12. The Apex Court in case of Gajendra Singh and others vs. State of Rajasthan, reported in (1998)8 SCC 612 observed that once the court allows the application of the accused to be examined as a defence witness and commences recording his evidence, he cannot be denied opportunity to produce his documents merely because he did not produce the same earlier.
13. The accused person was earlier allowed to be examined under sec. 315 of the Code, but he did not choose to depose. The defence evidence 5 M.Cr.C. No. 12258 of 2015 was thereafter closed after giving adequate opportunities to the defence. In the circumstance the plea of violation of natural justice has no legs to stand upon.
14. In light of above discussed legal position, these facts required to be repeated that after statements recorded under the provisions of Section 313 of the Code the appellant/accused Mahendra Patel chooses to examine himself as witness to disproving of the charges made against him and after obtaining required permission under the provisions of Section 315 of the Code his examination-in-chief was also recorded on dated 16.05.2015 but, cross- examination was deferred. On the next date of hearing 19.06.2015 while the appellant was not present his application for exemption under the provisions of Section 317 of the Code were allowed but, when learned counsel for the appellant prayed for time to produce the defence evidence learned trial Court vide impugned order rejected the prayer and fixed the case for final hearing on 26.06.2015.

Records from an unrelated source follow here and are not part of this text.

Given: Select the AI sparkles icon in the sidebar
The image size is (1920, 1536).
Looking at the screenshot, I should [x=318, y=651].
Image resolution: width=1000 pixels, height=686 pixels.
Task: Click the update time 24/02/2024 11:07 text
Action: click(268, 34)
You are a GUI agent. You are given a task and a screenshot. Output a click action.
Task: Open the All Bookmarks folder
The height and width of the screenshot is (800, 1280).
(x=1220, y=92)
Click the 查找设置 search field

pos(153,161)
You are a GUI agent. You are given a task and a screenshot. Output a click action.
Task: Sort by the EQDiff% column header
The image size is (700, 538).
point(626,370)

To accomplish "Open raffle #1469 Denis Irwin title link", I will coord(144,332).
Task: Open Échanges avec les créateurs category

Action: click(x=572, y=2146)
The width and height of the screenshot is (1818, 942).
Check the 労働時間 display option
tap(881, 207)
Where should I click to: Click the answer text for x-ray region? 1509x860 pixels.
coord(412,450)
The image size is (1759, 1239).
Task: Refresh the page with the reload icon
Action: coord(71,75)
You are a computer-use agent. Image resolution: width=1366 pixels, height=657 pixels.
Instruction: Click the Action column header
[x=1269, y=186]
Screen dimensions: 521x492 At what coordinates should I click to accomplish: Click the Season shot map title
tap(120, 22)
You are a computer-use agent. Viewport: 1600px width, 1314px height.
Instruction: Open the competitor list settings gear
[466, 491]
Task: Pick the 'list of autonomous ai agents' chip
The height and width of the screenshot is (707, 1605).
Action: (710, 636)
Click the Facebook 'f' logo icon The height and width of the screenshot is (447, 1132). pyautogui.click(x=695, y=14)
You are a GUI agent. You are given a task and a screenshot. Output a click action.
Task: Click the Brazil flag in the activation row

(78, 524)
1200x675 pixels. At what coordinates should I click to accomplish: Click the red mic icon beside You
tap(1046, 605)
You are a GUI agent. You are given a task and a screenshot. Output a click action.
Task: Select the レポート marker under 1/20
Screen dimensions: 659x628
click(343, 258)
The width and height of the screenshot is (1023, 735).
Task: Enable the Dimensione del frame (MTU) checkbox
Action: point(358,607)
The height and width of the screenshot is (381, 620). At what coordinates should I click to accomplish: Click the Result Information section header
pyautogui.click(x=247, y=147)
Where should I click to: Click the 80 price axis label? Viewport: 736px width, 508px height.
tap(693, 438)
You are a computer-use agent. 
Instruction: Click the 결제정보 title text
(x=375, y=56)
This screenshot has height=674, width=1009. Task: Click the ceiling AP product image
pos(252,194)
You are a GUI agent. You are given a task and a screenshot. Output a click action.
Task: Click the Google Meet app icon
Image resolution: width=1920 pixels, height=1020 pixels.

15. It is manifestly clear that when learned trial Court found the absence of appellant justified and also allowed the application filed under the provisions of Section 317 of the Code hence, any just reason was not on record for refusal to produce defence evidence particularly cross examination of the applicant.
16. To deny a litigant an opportunity on grounds, as discussed above is against the criminal justice delivery system. At this juncture, this cardinal principle of natural justice requires to be repeated that every party has right to be allowed sufficient opportunity to put up his case as well as his defence and reason is simple that the other party will also be at liberty to rebut it and can produce evidence for its rebuttal.
17. In light of above facts and circumstances of the case by allowing this petition, the order passed by learned trial Court is hereby quashed. Parties 6 M.Cr.C. No. 12258 of 2015 shall appear personally or through their counsel before learned trial Court (Judicial Magistrate First Class, Hoshangabad) on dated 19.11.2015. Thereafter, learned trial Court will give an opportunity to the applicant to produce his defence evidence. At the same time, learned trial Court will also made available appropriate opportunity to the respondent to rebut defence evidence put up by the applicant and also allow the respondent to produce further evidence for rebuttal, if so desire.